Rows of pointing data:
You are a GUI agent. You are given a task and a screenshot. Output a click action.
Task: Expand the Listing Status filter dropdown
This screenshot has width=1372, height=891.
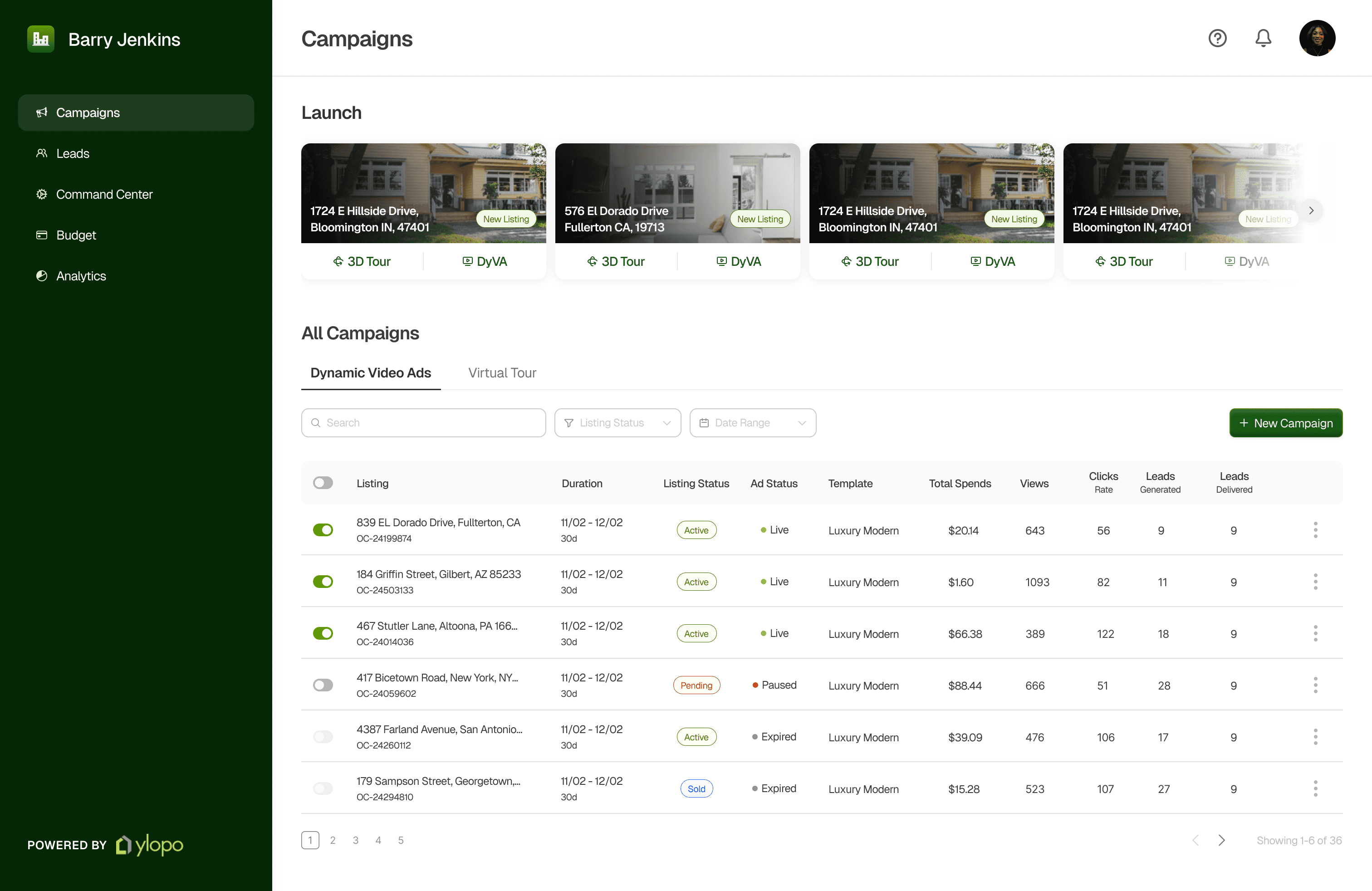point(617,423)
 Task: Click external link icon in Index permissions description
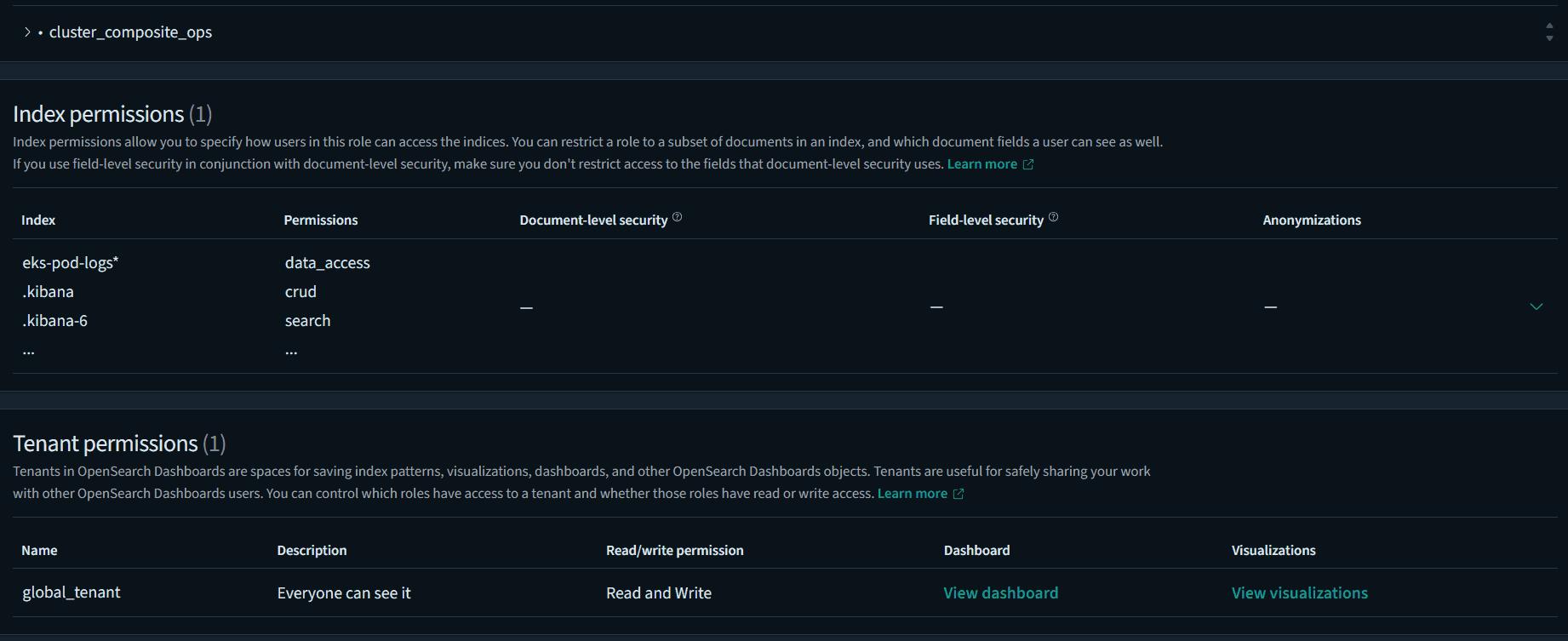tap(1028, 164)
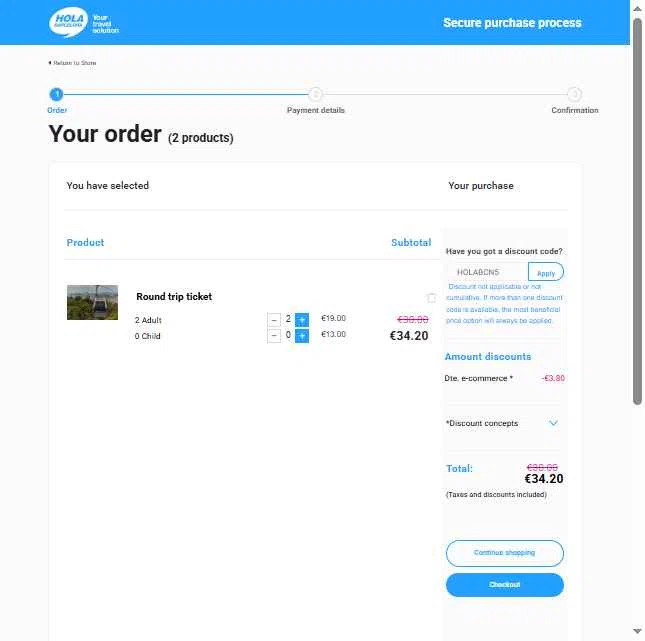
Task: Decrease Adult ticket quantity with minus
Action: (274, 320)
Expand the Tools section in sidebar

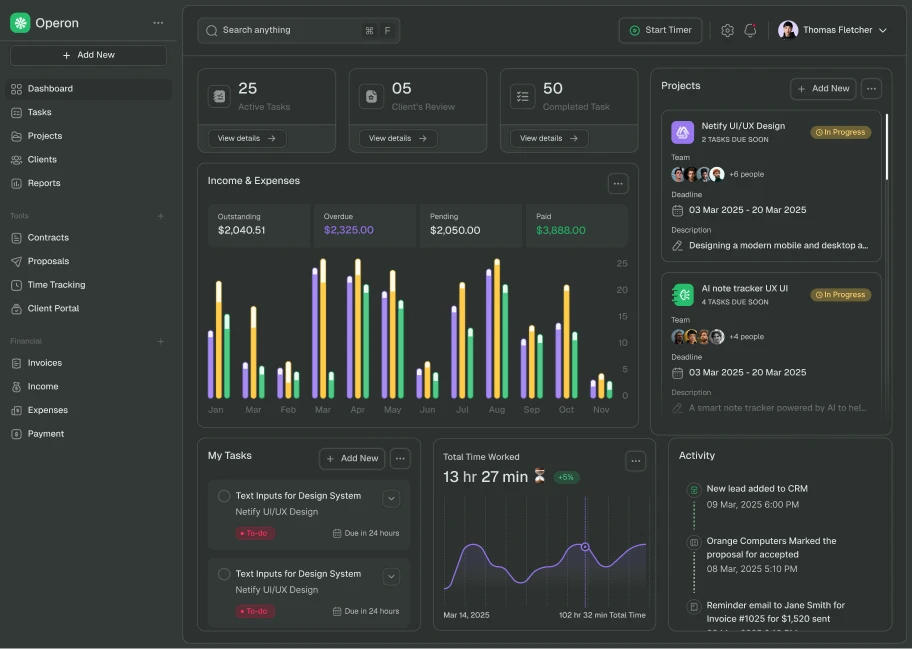click(160, 215)
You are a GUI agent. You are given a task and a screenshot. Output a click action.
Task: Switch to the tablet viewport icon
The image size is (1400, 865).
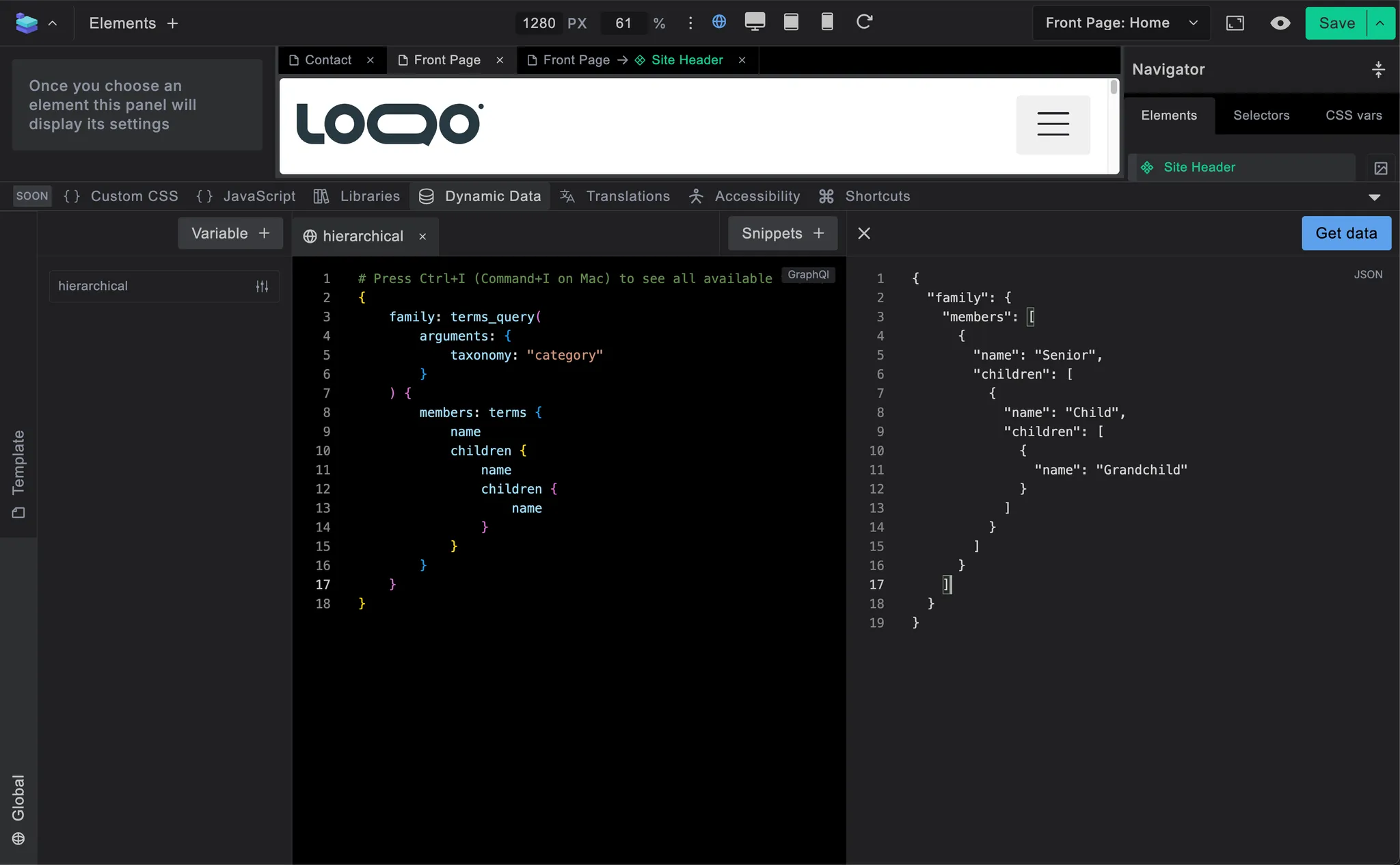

PROBLEM: Copy the lines above word for word, leaving out the pictures.

WORKED ANSWER:
You are a GUI agent. You are given a task and a screenshot. Output a click action.
Task: Expand the Listing Status filter dropdown
This screenshot has width=1372, height=891.
point(617,423)
 Task: Click external link icon in Index permissions description
tap(1028, 164)
Task: Decrease Adult ticket quantity with minus
Action: (274, 320)
Expand the Tools section in sidebar

click(160, 215)
You are a GUI agent. You are given a task and a screenshot. Output a click action.
Task: Switch to the tablet viewport icon
The image size is (1400, 865).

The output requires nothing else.